» EXERCISE:
Reproduce each of the records below verbatim, keeping every line as it is.

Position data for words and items
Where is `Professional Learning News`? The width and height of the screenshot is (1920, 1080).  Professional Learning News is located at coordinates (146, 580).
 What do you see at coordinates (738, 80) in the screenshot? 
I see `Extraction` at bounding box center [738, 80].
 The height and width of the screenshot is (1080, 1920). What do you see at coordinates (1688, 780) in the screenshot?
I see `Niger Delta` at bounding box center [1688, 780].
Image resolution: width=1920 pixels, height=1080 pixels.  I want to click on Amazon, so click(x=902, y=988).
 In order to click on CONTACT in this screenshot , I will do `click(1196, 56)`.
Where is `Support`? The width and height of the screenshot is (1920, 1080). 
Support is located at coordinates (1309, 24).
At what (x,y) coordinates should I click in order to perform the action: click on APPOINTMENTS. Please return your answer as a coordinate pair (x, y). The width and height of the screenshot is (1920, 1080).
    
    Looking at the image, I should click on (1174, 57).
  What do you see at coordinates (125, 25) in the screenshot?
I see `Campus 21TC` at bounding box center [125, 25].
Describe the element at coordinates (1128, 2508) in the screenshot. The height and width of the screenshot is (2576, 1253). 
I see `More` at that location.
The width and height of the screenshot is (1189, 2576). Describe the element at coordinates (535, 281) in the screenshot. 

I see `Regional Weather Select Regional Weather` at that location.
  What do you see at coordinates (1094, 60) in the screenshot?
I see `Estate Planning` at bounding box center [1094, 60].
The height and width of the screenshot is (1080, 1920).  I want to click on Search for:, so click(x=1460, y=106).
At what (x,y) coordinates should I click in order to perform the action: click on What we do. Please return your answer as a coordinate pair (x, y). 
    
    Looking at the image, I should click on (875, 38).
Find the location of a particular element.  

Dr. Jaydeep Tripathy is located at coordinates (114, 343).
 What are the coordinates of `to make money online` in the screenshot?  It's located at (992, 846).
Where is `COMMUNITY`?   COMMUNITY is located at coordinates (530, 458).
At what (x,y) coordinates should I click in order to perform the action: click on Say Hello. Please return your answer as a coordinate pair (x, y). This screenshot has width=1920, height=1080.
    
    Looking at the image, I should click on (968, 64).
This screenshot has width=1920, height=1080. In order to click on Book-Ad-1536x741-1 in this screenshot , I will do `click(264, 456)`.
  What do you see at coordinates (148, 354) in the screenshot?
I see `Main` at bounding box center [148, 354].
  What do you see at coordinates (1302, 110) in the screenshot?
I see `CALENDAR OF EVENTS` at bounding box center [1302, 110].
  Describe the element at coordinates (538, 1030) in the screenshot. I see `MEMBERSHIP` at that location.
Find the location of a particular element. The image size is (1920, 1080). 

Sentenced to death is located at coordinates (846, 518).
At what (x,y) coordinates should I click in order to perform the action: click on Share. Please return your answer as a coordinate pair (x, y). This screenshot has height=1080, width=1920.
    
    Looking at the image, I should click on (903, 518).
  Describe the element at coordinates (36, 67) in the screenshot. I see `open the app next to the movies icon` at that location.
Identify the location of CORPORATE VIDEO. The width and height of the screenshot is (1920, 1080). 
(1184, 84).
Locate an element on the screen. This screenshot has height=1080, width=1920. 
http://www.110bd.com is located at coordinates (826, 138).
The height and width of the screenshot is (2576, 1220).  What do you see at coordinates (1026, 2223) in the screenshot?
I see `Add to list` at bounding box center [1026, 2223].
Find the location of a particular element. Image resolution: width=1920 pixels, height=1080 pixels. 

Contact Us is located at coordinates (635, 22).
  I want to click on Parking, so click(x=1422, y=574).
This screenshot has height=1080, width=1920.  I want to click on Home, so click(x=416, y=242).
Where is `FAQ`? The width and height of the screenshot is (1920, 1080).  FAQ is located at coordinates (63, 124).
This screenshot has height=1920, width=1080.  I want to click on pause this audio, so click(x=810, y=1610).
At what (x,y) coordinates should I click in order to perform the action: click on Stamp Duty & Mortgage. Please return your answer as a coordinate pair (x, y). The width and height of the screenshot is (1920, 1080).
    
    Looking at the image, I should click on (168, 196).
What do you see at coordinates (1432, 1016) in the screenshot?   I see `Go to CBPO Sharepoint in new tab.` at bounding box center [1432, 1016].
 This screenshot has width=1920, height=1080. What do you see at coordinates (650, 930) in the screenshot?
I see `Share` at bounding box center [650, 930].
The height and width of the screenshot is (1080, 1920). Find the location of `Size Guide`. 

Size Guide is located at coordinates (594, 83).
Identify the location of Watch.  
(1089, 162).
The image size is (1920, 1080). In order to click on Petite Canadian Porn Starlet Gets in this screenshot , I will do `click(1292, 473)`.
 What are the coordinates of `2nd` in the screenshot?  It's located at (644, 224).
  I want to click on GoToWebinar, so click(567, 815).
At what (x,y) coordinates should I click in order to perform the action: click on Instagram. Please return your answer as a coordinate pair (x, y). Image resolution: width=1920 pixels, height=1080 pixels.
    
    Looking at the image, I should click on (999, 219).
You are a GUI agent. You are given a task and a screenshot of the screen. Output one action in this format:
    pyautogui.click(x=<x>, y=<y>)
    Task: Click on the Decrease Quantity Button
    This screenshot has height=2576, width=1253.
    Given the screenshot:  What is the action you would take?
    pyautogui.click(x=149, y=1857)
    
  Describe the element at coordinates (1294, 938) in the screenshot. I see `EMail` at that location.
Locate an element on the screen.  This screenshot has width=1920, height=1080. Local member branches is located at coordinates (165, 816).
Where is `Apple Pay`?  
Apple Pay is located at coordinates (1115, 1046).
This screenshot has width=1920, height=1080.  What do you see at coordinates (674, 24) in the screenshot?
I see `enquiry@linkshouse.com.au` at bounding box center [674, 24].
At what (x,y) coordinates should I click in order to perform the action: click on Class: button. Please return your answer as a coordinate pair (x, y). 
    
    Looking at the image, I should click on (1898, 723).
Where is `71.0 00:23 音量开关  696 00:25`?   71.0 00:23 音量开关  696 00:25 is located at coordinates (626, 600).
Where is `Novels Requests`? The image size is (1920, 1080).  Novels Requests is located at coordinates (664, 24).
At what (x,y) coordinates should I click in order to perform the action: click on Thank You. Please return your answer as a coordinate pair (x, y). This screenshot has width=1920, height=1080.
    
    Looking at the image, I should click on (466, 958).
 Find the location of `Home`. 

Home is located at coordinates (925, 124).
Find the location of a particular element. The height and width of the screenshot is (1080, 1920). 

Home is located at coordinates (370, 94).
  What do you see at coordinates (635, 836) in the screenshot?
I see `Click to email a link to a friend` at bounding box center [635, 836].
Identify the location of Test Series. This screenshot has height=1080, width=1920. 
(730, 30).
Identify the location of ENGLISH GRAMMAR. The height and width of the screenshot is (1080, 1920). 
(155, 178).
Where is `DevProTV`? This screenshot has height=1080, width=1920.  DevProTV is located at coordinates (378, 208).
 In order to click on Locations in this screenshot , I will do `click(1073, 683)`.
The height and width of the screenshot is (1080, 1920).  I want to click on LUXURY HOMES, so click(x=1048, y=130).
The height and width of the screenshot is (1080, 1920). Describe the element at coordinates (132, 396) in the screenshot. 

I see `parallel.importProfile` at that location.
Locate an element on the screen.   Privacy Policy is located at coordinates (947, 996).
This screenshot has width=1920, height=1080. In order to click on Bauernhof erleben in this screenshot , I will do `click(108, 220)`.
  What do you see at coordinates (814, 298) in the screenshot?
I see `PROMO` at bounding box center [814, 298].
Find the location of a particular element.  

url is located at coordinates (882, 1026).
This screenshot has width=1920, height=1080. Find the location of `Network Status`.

» ANSWER FOR THE TASK:
Where is `Professional Learning News`? The width and height of the screenshot is (1920, 1080).  Professional Learning News is located at coordinates (146, 580).
 What do you see at coordinates (738, 80) in the screenshot? 
I see `Extraction` at bounding box center [738, 80].
 The height and width of the screenshot is (1080, 1920). What do you see at coordinates (1688, 780) in the screenshot?
I see `Niger Delta` at bounding box center [1688, 780].
Image resolution: width=1920 pixels, height=1080 pixels.  I want to click on Amazon, so click(x=902, y=988).
 In order to click on CONTACT in this screenshot , I will do `click(1196, 56)`.
Where is `Support`? The width and height of the screenshot is (1920, 1080). 
Support is located at coordinates (1309, 24).
At what (x,y) coordinates should I click in order to perform the action: click on APPOINTMENTS. Please return your answer as a coordinate pair (x, y). The width and height of the screenshot is (1920, 1080).
    
    Looking at the image, I should click on (1174, 57).
  What do you see at coordinates (125, 25) in the screenshot?
I see `Campus 21TC` at bounding box center [125, 25].
Describe the element at coordinates (1128, 2508) in the screenshot. The height and width of the screenshot is (2576, 1253). 
I see `More` at that location.
The width and height of the screenshot is (1189, 2576). Describe the element at coordinates (535, 281) in the screenshot. 

I see `Regional Weather Select Regional Weather` at that location.
  What do you see at coordinates (1094, 60) in the screenshot?
I see `Estate Planning` at bounding box center [1094, 60].
The height and width of the screenshot is (1080, 1920).  I want to click on Search for:, so click(x=1460, y=106).
At what (x,y) coordinates should I click in order to perform the action: click on What we do. Please return your answer as a coordinate pair (x, y). 
    
    Looking at the image, I should click on (875, 38).
Find the location of a particular element.  

Dr. Jaydeep Tripathy is located at coordinates (114, 343).
 What are the coordinates of `to make money online` in the screenshot?  It's located at (992, 846).
Where is `COMMUNITY`?   COMMUNITY is located at coordinates (530, 458).
At what (x,y) coordinates should I click in order to perform the action: click on Say Hello. Please return your answer as a coordinate pair (x, y). This screenshot has width=1920, height=1080.
    
    Looking at the image, I should click on (968, 64).
This screenshot has width=1920, height=1080. In order to click on Book-Ad-1536x741-1 in this screenshot , I will do `click(264, 456)`.
  What do you see at coordinates (148, 354) in the screenshot?
I see `Main` at bounding box center [148, 354].
  What do you see at coordinates (1302, 110) in the screenshot?
I see `CALENDAR OF EVENTS` at bounding box center [1302, 110].
  Describe the element at coordinates (538, 1030) in the screenshot. I see `MEMBERSHIP` at that location.
Find the location of a particular element. The image size is (1920, 1080). 

Sentenced to death is located at coordinates (846, 518).
At what (x,y) coordinates should I click in order to perform the action: click on Share. Please return your answer as a coordinate pair (x, y). This screenshot has height=1080, width=1920.
    
    Looking at the image, I should click on (903, 518).
  Describe the element at coordinates (36, 67) in the screenshot. I see `open the app next to the movies icon` at that location.
Identify the location of CORPORATE VIDEO. The width and height of the screenshot is (1920, 1080). 
(1184, 84).
Locate an element on the screen. This screenshot has height=1080, width=1920. 
http://www.110bd.com is located at coordinates (826, 138).
The height and width of the screenshot is (2576, 1220).  What do you see at coordinates (1026, 2223) in the screenshot?
I see `Add to list` at bounding box center [1026, 2223].
Find the location of a particular element. Image resolution: width=1920 pixels, height=1080 pixels. 

Contact Us is located at coordinates (635, 22).
  I want to click on Parking, so click(x=1422, y=574).
This screenshot has height=1080, width=1920.  I want to click on Home, so click(x=416, y=242).
Where is `FAQ`? The width and height of the screenshot is (1920, 1080).  FAQ is located at coordinates (63, 124).
This screenshot has height=1920, width=1080.  I want to click on pause this audio, so click(x=810, y=1610).
At what (x,y) coordinates should I click in order to perform the action: click on Stamp Duty & Mortgage. Please return your answer as a coordinate pair (x, y). The width and height of the screenshot is (1920, 1080).
    
    Looking at the image, I should click on (168, 196).
What do you see at coordinates (1432, 1016) in the screenshot?   I see `Go to CBPO Sharepoint in new tab.` at bounding box center [1432, 1016].
 This screenshot has width=1920, height=1080. What do you see at coordinates (650, 930) in the screenshot?
I see `Share` at bounding box center [650, 930].
The height and width of the screenshot is (1080, 1920). Find the location of `Size Guide`. 

Size Guide is located at coordinates (594, 83).
Identify the location of Watch.  
(1089, 162).
The image size is (1920, 1080). In order to click on Petite Canadian Porn Starlet Gets in this screenshot , I will do `click(1292, 473)`.
 What are the coordinates of `2nd` in the screenshot?  It's located at (644, 224).
  I want to click on GoToWebinar, so click(567, 815).
At what (x,y) coordinates should I click in order to perform the action: click on Instagram. Please return your answer as a coordinate pair (x, y). Image resolution: width=1920 pixels, height=1080 pixels.
    
    Looking at the image, I should click on (999, 219).
You are a GUI agent. You are given a task and a screenshot of the screen. Output one action in this format:
    pyautogui.click(x=<x>, y=<y>)
    Task: Click on the Decrease Quantity Button
    This screenshot has height=2576, width=1253.
    Given the screenshot:  What is the action you would take?
    pyautogui.click(x=149, y=1857)
    
  Describe the element at coordinates (1294, 938) in the screenshot. I see `EMail` at that location.
Locate an element on the screen.  This screenshot has width=1920, height=1080. Local member branches is located at coordinates (165, 816).
Where is `Apple Pay`?  
Apple Pay is located at coordinates (1115, 1046).
This screenshot has width=1920, height=1080.  What do you see at coordinates (674, 24) in the screenshot?
I see `enquiry@linkshouse.com.au` at bounding box center [674, 24].
At what (x,y) coordinates should I click in order to perform the action: click on Class: button. Please return your answer as a coordinate pair (x, y). 
    
    Looking at the image, I should click on (1898, 723).
Where is `71.0 00:23 音量开关  696 00:25`?   71.0 00:23 音量开关  696 00:25 is located at coordinates (626, 600).
Where is `Novels Requests`? The image size is (1920, 1080).  Novels Requests is located at coordinates (664, 24).
At what (x,y) coordinates should I click in order to perform the action: click on Thank You. Please return your answer as a coordinate pair (x, y). This screenshot has width=1920, height=1080.
    
    Looking at the image, I should click on (466, 958).
 Find the location of `Home`. 

Home is located at coordinates (925, 124).
Find the location of a particular element. The height and width of the screenshot is (1080, 1920). 

Home is located at coordinates (370, 94).
  What do you see at coordinates (635, 836) in the screenshot?
I see `Click to email a link to a friend` at bounding box center [635, 836].
Identify the location of Test Series. This screenshot has height=1080, width=1920. 
(730, 30).
Identify the location of ENGLISH GRAMMAR. The height and width of the screenshot is (1080, 1920). 
(155, 178).
Where is `DevProTV`? This screenshot has height=1080, width=1920.  DevProTV is located at coordinates (378, 208).
 In order to click on Locations in this screenshot , I will do `click(1073, 683)`.
The height and width of the screenshot is (1080, 1920).  I want to click on LUXURY HOMES, so click(x=1048, y=130).
The height and width of the screenshot is (1080, 1920). Describe the element at coordinates (132, 396) in the screenshot. 

I see `parallel.importProfile` at that location.
Locate an element on the screen.   Privacy Policy is located at coordinates (947, 996).
This screenshot has width=1920, height=1080. In order to click on Bauernhof erleben in this screenshot , I will do `click(108, 220)`.
  What do you see at coordinates (814, 298) in the screenshot?
I see `PROMO` at bounding box center [814, 298].
Find the location of a particular element.  

url is located at coordinates (882, 1026).
This screenshot has width=1920, height=1080. Find the location of `Network Status`.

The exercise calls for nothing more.